Syrian tribes call for boycott of YPG after leader killed in Raqqa

COMPILED FROM WIRE SERVICES
ISTANBUL
Published 04.11.2018 22:21
Updated 04.11.2018 22:23
Workers search for bodies still trapped under mounds of debris in Raqqa, Syria Oct. 20, 2018. (Reuters Photo)
Workers search for bodies still trapped under mounds of debris in Raqqa, Syria Oct. 20, 2018. (Reuters Photo)

The killing of a local tribal leader in an alleged armed attack by the terrorist People's Protection Units (YPG) has risen tension in the northern Syrian city of Raqqa.

Following the assassination of its leader Bashir Faisal al-Huwaidi, members of Sabha tribe on Sunday called for a regional boycott of the PKK-affiliated YPG, which is being held responsible for the attack.

Al-Huwaidi -- who was known for his opposition to the terrorist group -- was killed on Saturday in Raqqa.

Many other regional tribes have also joined Sabha's condemnation of the attack, announcing their support for the boycott until the culprit is revealed.

On Sunday, a car bomb exploded near a military position in Raqqa, local authorities and a war monitor said, and Daesh terror group said it was behind the blast.

Raqqa security forces said a civilian had been killed and several people, including civilians and fighters injured. The war monitor, the Syrian Observatory for Human Rights, said the blast caused "a large number" of casualties.

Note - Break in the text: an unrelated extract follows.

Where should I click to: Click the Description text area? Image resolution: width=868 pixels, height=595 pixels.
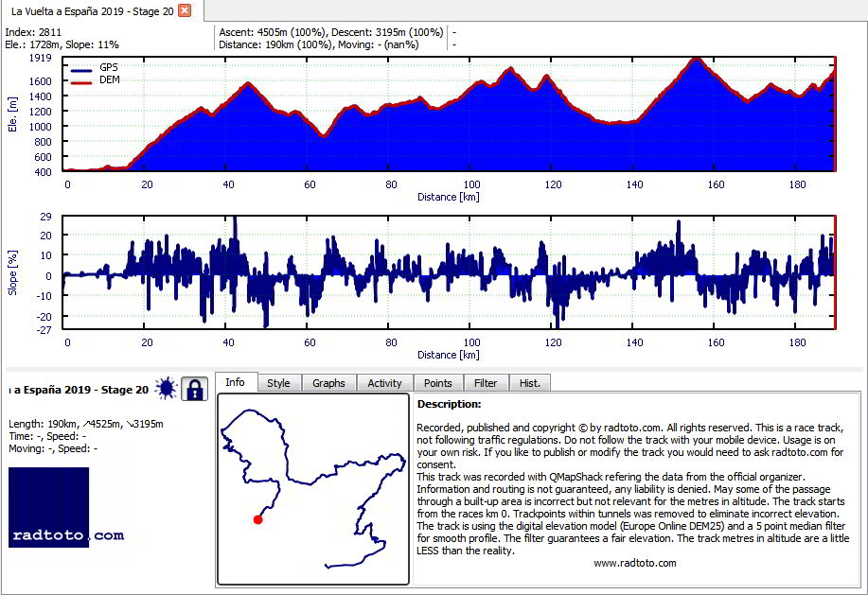pyautogui.click(x=635, y=489)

Daesh said in a statement that it had detonated the bomb, targeting members of the YPG, the strongest element in the U.S.-backed Syrian Democratic Forces (SDF) group that drove the terrorists from Raqqa last year.

For the past year, the YPG has oppressed and terrorized Raqqa's local population -- as it has in other areas under its control.

It has forcibly recruited civilians into its ranks and has prevented many local residents from rebuilding their homes, many of which were destroyed last year by intense coalition airstrikes.

The YPG does not provide any public services, while residents accused of having links with the opposition frequently face arbitrary detention.

In a report published last December, the U.K.-based Syrian Network for Human Rights said a total of 2,323 civilians had been killed in Raqqa in the period from November 2016 to October 2017.